稲葉山城での襲撃事件の後、柳澈涵は粗末な側室に押し込められる。

深夜、そこへ現れたのは「尾張の大うつけ」と呼ばれる若き織田信長。

乱世を壊し、一から組み直せる者は誰か。

第一念と最後の念――人の「心の線」を視る柳と、天下を断とうとする信長。

二人の密談は、まだ小さな油灯の下で交わされる「奪心夜話」に過ぎないが、その握手が戦国の局面を静かに書き換え始める。

稲葉山の夜は、三河よりも遥かに冷たかった。

 城壁の綻びから吹き込む風が石垣を巡り、木造の回廊を滑るように通り抜け、火鉢の炎を心許なく揺らしている。それはまるで、今にも何者かに握り潰されそうな命の灯火のようだった。

 柳澈涵リュウ・テツカンは、極めて狭い側室の一間に座していた。

 そこは客間というより、慌てて片付けられた物置部屋に近い。壁際には古びた木箱が積み上げられ、部屋の隅にはカビの生えた麻縄が無造作に転がっている。唯一まともな調度品といえば、彼の前に置かれた素朴な油灯あんどんだけであった。

 灯りは心許なく弱く、その光は、辛うじて彼の顔立ちを浮かび上がらせるのみである。

 彼は膝の上に刀を横たえ、指の関節で鞘を軽く叩いた。その音はごく小さく、刀が確かにそこに在り、いまだ沈黙を守っていることを自らに確認させるかのようだった。
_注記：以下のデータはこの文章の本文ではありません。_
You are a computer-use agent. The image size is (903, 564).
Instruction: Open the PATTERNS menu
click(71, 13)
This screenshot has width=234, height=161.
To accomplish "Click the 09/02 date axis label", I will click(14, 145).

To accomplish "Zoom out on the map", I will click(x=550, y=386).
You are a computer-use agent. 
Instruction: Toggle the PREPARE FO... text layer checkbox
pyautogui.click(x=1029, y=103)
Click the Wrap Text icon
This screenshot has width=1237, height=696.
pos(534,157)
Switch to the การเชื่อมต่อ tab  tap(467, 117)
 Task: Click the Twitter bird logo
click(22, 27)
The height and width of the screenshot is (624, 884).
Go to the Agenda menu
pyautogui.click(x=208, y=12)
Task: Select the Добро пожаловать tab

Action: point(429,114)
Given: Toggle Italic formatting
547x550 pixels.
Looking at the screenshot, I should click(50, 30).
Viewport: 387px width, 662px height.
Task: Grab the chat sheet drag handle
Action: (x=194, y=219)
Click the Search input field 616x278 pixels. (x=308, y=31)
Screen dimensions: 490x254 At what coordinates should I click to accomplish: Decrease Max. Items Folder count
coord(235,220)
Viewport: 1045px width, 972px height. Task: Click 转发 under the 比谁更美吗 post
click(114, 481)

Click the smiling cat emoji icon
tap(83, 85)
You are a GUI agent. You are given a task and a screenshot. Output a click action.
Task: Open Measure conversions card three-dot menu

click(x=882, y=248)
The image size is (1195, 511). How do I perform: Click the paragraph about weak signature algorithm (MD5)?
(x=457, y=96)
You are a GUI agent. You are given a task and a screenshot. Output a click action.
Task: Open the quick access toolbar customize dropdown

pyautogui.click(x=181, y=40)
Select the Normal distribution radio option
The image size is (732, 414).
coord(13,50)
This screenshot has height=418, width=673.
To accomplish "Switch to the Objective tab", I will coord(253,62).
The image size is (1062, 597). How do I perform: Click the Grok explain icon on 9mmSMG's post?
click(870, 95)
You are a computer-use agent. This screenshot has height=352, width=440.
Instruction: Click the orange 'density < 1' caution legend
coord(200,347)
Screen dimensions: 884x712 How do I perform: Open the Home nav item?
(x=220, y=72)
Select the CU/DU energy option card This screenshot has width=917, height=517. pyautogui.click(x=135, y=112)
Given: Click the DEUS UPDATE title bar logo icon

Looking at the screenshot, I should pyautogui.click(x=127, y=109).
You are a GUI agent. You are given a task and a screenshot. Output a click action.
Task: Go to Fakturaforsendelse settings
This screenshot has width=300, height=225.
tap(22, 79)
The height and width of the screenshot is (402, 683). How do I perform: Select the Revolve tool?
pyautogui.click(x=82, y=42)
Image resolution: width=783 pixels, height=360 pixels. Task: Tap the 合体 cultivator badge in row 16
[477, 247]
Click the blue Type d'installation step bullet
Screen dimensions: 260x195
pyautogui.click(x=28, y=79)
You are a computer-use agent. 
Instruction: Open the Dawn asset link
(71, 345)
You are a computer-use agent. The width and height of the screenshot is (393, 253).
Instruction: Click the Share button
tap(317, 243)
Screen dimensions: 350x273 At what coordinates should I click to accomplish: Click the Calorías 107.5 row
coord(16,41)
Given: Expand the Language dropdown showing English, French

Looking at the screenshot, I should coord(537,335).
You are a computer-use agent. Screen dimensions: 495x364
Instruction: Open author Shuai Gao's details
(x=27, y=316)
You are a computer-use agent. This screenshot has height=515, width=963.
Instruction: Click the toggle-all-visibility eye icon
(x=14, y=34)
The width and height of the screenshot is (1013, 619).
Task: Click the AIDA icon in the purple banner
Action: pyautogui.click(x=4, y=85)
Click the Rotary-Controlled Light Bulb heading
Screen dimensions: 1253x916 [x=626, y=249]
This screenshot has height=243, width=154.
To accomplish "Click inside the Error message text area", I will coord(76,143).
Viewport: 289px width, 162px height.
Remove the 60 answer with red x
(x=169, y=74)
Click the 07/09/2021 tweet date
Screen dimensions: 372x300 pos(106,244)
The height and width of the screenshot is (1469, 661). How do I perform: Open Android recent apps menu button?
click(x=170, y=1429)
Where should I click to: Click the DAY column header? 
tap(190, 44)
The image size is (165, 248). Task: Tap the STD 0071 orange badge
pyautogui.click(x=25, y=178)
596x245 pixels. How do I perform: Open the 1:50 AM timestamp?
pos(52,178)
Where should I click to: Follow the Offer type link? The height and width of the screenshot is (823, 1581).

「……命を救ったというのに、こんな場所に押し込めるなんて」

 佐吉さきちが不満げに小声で呟いた。

 柳澈涵は答えなかった。

 彼は知っている。これは冷遇ではない。試しなのだ。

 ——真に人を用いようとする者は、決して最初から相手を日の当たる場所には置かないものだ。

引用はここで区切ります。